**TEXTAUSZUG:**
▼▼▼
Dass dieses Anklammern an Vorschriften (und Traditionen) längst nicht mehr alle Behörden lenkt, geht in der öffentlichen Wahrnehmung schnell unter, Denkmalschutz gilt als im wörtlichen Sinne konservativ. Und natürlich muss sich der Denkmalschutz spätestens dann genauer erklären, wenn das zu Schützende nur ein halbes Jahrhundert alt ist und zudem eine Schule, die doch nur einfach zu funktionieren hat (wie das Gymnasium Andreanum von Oesterlen). Also weg mit dem "Denkmal", hin zum "Kulturerbe", so Christina Krafczyk. Damit lasse sich besser arbeiten, seien die Fronten nicht gleich dicht, die Klischees noch ohne haltbaren Grund.
▲▲▲
**AUFGABEN:**
1 - Welcher Begriff soll laut Christina Krafczyk im Textauszug zum Denkmalschutz an die Stelle von „Denkmal“ treten?
2 - Setze den Textauszug zum Denkmalschutz im Anschluss an seinen letzten Satz fort.

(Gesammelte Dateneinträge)
▼▼▼
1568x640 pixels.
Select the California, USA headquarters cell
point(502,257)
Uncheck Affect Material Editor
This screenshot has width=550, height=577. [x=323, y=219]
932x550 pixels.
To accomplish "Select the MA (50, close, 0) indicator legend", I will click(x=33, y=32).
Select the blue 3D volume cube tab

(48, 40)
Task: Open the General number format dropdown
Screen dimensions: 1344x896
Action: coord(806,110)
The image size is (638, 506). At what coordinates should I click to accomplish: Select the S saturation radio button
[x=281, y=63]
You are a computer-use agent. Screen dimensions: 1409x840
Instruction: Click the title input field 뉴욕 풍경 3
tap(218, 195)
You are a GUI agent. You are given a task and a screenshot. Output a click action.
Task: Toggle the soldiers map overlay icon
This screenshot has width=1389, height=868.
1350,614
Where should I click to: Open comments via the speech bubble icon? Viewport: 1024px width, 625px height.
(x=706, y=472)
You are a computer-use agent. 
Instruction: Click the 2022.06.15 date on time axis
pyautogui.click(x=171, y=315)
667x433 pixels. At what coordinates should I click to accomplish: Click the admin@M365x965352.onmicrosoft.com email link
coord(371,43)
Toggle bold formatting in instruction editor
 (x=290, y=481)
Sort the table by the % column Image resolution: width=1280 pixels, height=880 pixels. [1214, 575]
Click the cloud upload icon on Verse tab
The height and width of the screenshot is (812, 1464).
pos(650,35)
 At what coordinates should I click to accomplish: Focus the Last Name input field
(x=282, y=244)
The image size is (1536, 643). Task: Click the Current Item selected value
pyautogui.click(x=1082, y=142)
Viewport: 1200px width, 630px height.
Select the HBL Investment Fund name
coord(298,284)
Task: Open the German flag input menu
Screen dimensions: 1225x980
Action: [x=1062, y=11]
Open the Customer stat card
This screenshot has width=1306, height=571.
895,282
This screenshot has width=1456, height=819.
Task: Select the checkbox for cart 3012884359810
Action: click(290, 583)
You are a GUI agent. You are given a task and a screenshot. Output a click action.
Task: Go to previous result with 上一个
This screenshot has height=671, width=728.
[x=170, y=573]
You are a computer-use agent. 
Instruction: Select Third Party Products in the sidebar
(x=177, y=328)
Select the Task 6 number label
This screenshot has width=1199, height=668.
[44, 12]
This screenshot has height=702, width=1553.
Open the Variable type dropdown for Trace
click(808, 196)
▲▲▲
**LÖSUNGEN:**
1 - „Kulturerbe“

2 -
Dass, zum Schluss, die Schäden (undichte Fenster, Flachdächer, Zugluft in der Cafeteria) größtenteils in den jüngeren Anbauten zu finden sind, das kam sehr spät auf den Tisch. Dass Kirche und Stadt die nötigen Sanierungsschritte möglichst bald angehen wollen und werden, das sicherte Oberlandeskirchenrätin Dr. Kerstin Gäfgen-Track vor laufendem Mikro allen im Andachtsraum Versammelten zu. Ein Datum aber wollte sie nicht nennen.